* **Objective**
Please convert every line of the data below into a JSON list of strings, one string per line, skipping blank lines. Leave the pictures out.

(Element and text position data)
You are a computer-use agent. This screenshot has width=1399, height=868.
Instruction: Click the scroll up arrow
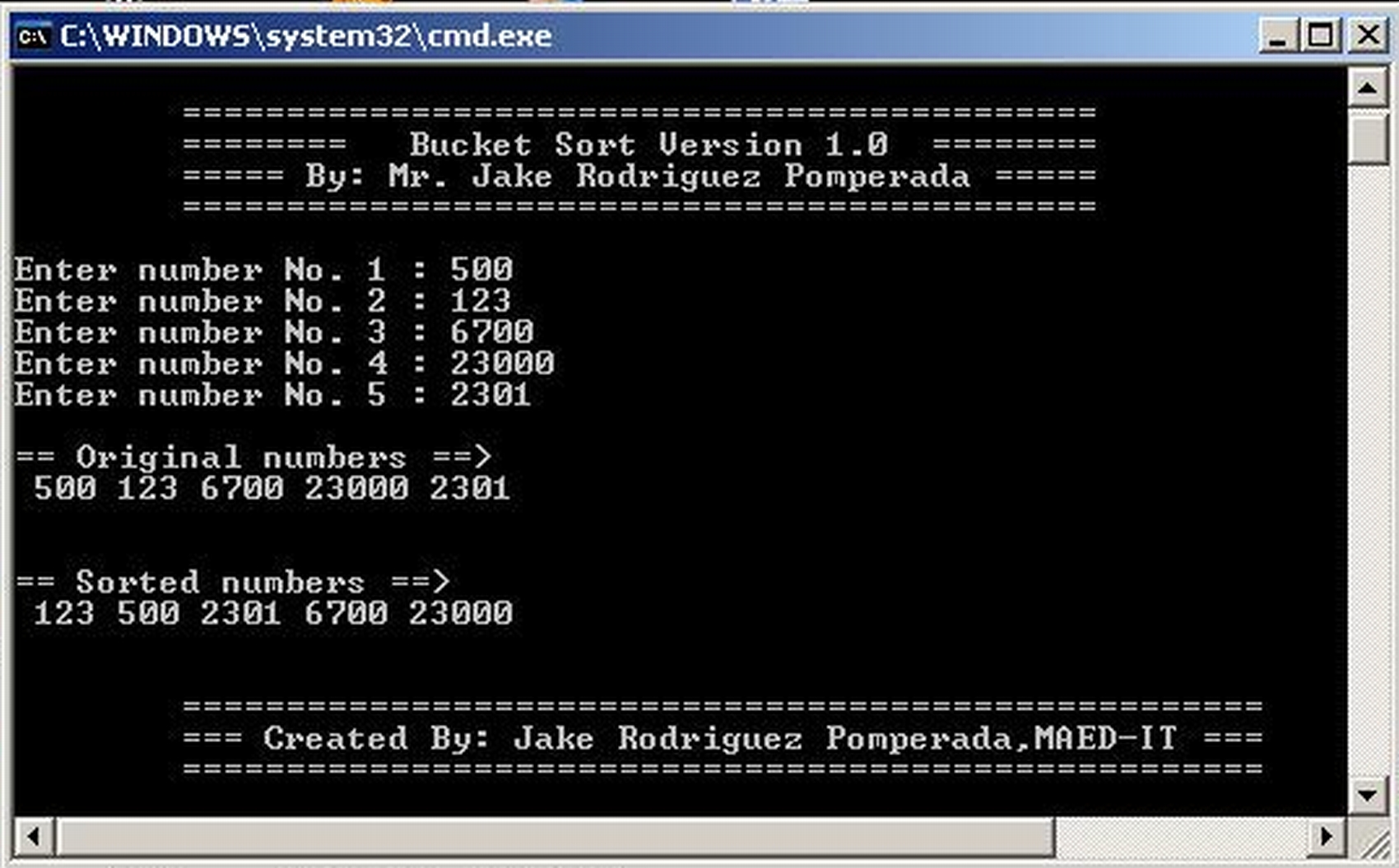(x=1366, y=85)
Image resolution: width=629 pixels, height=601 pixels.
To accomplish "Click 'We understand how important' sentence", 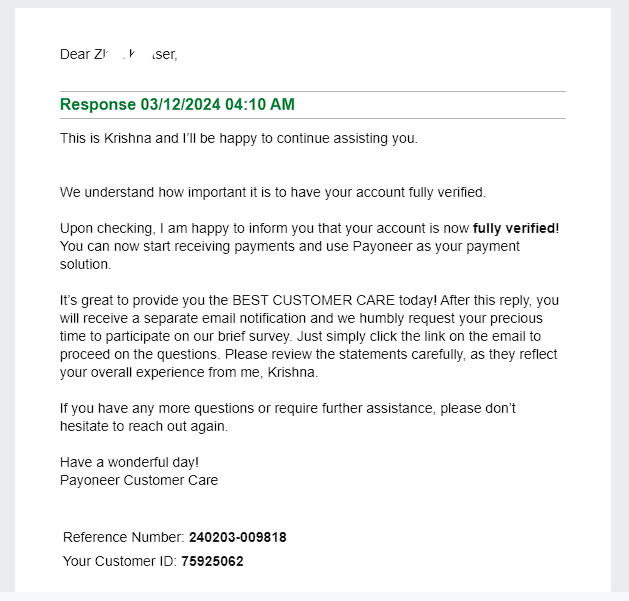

* **Exercise solution**
[
  "You are a computer-use agent. This screenshot has width=1399, height=868.",
  "Instruction: Click the scroll up arrow",
  "(x=1366, y=85)",
  "Image resolution: width=629 pixels, height=601 pixels.",
  "To accomplish \"Click 'We understand how important' sentence\", "
]